Determining comfortable pressure ranges for wearable eeg headsets

Abstract

Measuring and interpretation of brain wave signals through electroencephalography (EEG) is an emerging technology. The technique is traditionally applied in a clinical setting with EEG caps and conductive gels to ensure proper contact through a subject’s hair, and anticipate inter-subject anthropometric variations. Development of dry electrodes offers the potential to develop wearable EEG headsets. Such devices could induce medical and commercial applications. In this paper, we evaluate a prototype EEG headset that actively places electrodes at standardized positions on the subject’s head, where each electrode is applied with equal pressure. The system is designed for use with dry electrodes. Our research delivers a better understanding on the link between general level of comfort and possible useful clear data signals, that can be used in brain computer interfaces (BCI). The present study is confined to the impact of adjustable electrodes pressure on level of user comfort only.
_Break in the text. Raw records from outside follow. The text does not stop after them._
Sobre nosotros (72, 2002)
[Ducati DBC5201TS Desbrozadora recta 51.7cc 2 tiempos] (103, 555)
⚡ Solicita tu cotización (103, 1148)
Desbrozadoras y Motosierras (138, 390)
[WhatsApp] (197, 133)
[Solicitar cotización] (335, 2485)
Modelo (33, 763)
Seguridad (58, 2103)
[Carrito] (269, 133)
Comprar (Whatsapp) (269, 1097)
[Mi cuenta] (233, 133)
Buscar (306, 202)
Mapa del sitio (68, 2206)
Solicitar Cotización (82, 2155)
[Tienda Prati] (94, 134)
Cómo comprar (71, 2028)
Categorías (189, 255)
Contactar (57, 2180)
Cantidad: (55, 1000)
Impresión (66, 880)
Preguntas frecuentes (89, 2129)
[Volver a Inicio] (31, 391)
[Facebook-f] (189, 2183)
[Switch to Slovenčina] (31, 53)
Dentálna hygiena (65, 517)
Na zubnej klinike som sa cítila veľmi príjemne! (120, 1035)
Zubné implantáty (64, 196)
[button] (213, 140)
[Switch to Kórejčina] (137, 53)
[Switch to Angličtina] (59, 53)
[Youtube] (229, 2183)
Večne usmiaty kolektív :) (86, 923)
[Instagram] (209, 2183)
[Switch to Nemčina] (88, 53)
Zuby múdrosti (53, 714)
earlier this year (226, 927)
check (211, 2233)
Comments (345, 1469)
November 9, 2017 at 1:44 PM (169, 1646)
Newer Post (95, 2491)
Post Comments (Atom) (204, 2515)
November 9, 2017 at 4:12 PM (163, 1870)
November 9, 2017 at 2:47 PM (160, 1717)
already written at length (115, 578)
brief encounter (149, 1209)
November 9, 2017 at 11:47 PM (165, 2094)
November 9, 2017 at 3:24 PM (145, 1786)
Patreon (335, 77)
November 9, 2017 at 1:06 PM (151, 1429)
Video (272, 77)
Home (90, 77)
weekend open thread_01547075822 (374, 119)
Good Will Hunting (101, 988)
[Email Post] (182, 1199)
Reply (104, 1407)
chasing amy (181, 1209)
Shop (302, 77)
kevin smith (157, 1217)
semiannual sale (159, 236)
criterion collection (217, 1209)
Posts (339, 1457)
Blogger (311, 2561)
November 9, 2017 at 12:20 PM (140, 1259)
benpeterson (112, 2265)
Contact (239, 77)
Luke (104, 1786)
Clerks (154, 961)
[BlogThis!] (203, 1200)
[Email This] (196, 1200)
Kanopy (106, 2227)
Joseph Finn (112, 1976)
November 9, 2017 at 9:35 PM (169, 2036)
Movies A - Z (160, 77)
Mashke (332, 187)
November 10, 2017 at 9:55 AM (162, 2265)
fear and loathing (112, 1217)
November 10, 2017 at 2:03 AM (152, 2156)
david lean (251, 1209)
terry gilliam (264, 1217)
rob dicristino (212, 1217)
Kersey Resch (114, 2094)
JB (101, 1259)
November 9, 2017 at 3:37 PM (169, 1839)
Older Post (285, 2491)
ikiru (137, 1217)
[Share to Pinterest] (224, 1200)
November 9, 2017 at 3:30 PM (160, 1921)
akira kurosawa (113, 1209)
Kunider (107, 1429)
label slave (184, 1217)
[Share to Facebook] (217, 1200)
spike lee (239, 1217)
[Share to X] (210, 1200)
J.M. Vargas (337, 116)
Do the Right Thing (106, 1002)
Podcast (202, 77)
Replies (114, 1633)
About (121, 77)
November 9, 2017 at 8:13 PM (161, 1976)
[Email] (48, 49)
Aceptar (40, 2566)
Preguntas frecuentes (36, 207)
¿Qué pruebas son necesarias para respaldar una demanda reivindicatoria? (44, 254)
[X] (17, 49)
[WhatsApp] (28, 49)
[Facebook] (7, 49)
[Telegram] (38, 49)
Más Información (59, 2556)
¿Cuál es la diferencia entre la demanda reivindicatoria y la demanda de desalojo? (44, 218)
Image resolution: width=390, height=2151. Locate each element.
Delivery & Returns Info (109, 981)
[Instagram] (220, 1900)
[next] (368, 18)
Levels of discomfort are assessed in twelve participants, wearing an EEG headset with controllable electrode pressure exerted at 14 locations. Of-the-shelf dry electrodes are used. In a first session, evenly distributed pressure is increased and afterwards decreased in fixed time intervals, going from 10 kPa to 30 kPa and vice versa with steps of 2 kPa. In a second session, a subject specific acceptable pressure level is retrieved from the data of the first session and constantly applied for 30 min. During this intervention, level of discomfort is assessed in a VAS-scale. Additional observation and surveys yields insights on user experience in wearing a pressure exerting EEG headset.